* Work to be completed:
The required output is every entry, printed exactly as written.

* Source material:
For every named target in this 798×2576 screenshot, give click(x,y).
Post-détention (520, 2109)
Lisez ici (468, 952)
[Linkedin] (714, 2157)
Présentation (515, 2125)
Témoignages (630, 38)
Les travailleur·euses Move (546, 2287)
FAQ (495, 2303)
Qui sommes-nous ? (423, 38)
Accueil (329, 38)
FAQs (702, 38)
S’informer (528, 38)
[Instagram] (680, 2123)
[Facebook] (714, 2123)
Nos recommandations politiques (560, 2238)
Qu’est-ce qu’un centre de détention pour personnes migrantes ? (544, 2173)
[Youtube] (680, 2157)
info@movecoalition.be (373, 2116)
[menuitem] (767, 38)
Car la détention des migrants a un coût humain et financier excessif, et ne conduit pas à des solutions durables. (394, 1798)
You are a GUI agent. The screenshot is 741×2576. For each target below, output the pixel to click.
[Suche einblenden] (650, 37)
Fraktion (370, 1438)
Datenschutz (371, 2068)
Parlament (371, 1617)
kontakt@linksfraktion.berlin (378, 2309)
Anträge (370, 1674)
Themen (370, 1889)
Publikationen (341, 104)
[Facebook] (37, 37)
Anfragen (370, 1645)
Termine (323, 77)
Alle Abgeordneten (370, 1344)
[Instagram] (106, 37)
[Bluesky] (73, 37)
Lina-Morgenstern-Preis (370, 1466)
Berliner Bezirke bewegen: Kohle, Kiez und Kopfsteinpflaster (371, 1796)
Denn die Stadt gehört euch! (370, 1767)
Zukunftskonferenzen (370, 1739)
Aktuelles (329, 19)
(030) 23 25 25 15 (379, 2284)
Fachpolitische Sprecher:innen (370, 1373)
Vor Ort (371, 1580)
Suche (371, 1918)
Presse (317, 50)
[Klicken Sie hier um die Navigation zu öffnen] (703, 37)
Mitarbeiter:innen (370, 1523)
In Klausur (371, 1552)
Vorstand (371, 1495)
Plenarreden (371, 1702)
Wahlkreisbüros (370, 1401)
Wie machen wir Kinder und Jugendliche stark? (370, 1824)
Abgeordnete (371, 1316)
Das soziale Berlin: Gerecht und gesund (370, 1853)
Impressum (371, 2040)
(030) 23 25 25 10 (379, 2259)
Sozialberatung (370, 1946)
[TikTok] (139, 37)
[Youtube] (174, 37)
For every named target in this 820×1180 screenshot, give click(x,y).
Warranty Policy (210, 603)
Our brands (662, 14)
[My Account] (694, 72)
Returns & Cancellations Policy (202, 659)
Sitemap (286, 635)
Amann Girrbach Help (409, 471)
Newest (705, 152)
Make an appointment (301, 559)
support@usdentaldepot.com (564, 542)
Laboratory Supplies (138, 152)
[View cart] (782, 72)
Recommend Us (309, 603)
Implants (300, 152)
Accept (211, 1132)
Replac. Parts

* Written solution:
For every named target in this 798×2576 screenshot, give click(x,y).
Post-détention (520, 2109)
Lisez ici (468, 952)
[Linkedin] (714, 2157)
Présentation (515, 2125)
Témoignages (630, 38)
Les travailleur·euses Move (546, 2287)
FAQ (495, 2303)
Qui sommes-nous ? (423, 38)
Accueil (329, 38)
FAQs (702, 38)
S’informer (528, 38)
[Instagram] (680, 2123)
[Facebook] (714, 2123)
Nos recommandations politiques (560, 2238)
Qu’est-ce qu’un centre de détention pour personnes migrantes ? (544, 2173)
[Youtube] (680, 2157)
info@movecoalition.be (373, 2116)
[menuitem] (767, 38)
Car la détention des migrants a un coût humain et financier excessif, et ne conduit pas à des solutions durables. (394, 1798)
You are a GUI agent. The screenshot is 741×2576. For each target below, output the pixel to click.
[Suche einblenden] (650, 37)
Fraktion (370, 1438)
Datenschutz (371, 2068)
Parlament (371, 1617)
kontakt@linksfraktion.berlin (378, 2309)
Anträge (370, 1674)
Themen (370, 1889)
Publikationen (341, 104)
[Facebook] (37, 37)
Anfragen (370, 1645)
Termine (323, 77)
Alle Abgeordneten (370, 1344)
[Instagram] (106, 37)
[Bluesky] (73, 37)
Lina-Morgenstern-Preis (370, 1466)
Berliner Bezirke bewegen: Kohle, Kiez und Kopfsteinpflaster (371, 1796)
Denn die Stadt gehört euch! (370, 1767)
Zukunftskonferenzen (370, 1739)
Aktuelles (329, 19)
(030) 23 25 25 15 (379, 2284)
Fachpolitische Sprecher:innen (370, 1373)
Vor Ort (371, 1580)
Suche (371, 1918)
Presse (317, 50)
[Klicken Sie hier um die Navigation zu öffnen] (703, 37)
Mitarbeiter:innen (370, 1523)
In Klausur (371, 1552)
Vorstand (371, 1495)
Plenarreden (371, 1702)
Wahlkreisbüros (370, 1401)
Wie machen wir Kinder und Jugendliche stark? (370, 1824)
Abgeordnete (371, 1316)
Das soziale Berlin: Gerecht und gesund (370, 1853)
Impressum (371, 2040)
(030) 23 25 25 10 (379, 2259)
Sozialberatung (370, 1946)
[TikTok] (139, 37)
[Youtube] (174, 37)
For every named target in this 820×1180 screenshot, give click(x,y).
Warranty Policy (210, 603)
Our brands (662, 14)
[My Account] (694, 72)
Returns & Cancellations Policy (202, 659)
Sitemap (286, 635)
Amann Girrbach Help (409, 471)
Newest (705, 152)
Make an appointment (301, 559)
support@usdentaldepot.com (564, 542)
Laboratory Supplies (138, 152)
[View cart] (782, 72)
Recommend Us (309, 603)
Implants (300, 152)
Accept (211, 1132)
Replac. Parts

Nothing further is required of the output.